The PointFire Blog
The PointFire Blog
Tips on using SharePoint in a multilingual environment

Do Hub sites support MUI?

28.03.18 01:03 AM Comment(s) By Martin Laplante

Spoiler: they do in part, but very very slowly.


SharePoint Online Targeted Release tenants are starting to get the new Hub Sites that were promised last September.

Hub sites are a way to organize different sites together, without a site hierarchy.  Hub sites are just ordinary sites, typically communication sites, that are designated as hubs.  You can read about search, rollup and inherited theme elements elsewhere.  For the purpose of MUI, what is important is that Hubs have an extra navigation menu, and this navigation menu is inherited by all the sites that are associated with the hub.

Sites that are associated with the Hub, let's call them Spokes, will get this extra navigation menu, but do not have the ability to edit this menu, only the Hub site can edit it.

The Hub navigation menu consists of two parts:  the Hub site display name and the navigation links.
The hub site display name defaults to the name of the hub site, but it can be changed by going to the Hub site settings in the gear menu.  Now the bad news: the display name does not support MUI.  It is invariant.
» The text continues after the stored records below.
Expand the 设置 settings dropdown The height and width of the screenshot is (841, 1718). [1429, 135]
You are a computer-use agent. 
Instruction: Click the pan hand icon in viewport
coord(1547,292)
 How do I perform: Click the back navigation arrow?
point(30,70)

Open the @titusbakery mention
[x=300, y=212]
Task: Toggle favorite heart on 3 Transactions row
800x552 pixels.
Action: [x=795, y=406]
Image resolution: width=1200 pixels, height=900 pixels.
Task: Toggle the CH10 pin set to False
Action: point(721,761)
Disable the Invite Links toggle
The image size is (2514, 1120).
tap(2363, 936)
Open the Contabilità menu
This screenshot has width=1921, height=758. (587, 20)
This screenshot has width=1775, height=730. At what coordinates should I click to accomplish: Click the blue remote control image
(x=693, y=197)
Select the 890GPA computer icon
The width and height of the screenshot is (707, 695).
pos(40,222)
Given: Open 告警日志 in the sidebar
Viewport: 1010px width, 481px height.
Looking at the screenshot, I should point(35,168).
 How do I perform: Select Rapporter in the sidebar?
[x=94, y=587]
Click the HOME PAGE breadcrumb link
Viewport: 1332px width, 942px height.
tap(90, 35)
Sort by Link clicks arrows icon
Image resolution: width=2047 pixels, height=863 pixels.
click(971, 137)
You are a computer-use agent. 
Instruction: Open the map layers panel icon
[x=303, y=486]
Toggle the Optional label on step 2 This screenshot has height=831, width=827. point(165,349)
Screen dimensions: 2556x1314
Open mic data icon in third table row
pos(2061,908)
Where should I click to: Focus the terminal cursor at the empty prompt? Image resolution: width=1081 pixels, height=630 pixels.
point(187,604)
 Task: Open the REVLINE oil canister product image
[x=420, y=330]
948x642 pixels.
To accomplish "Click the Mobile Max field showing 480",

The navigation links can be edited on the Hub site by clicking on "Edit"
This is a multilevel menu, and is similar to other navigation menus on modern sites.  And like other navigation menus, this one is MUI enabled.  You can change your language and change the text of the the navigation menu in that language.

However this menu is more aggressively cached than other menus.  If you change your language preference, it can be quite a while before you see the correct language version of the hub navigation menu appear on the Hub site itself, and don't expect to see it appear on Spoke sites until the next day.

In fact, in the course of testing this, it fails to load the correct language version of the menu more often than not, even on the next day.  I will update this post if I figure out the pattern when it succeeds and when it fails.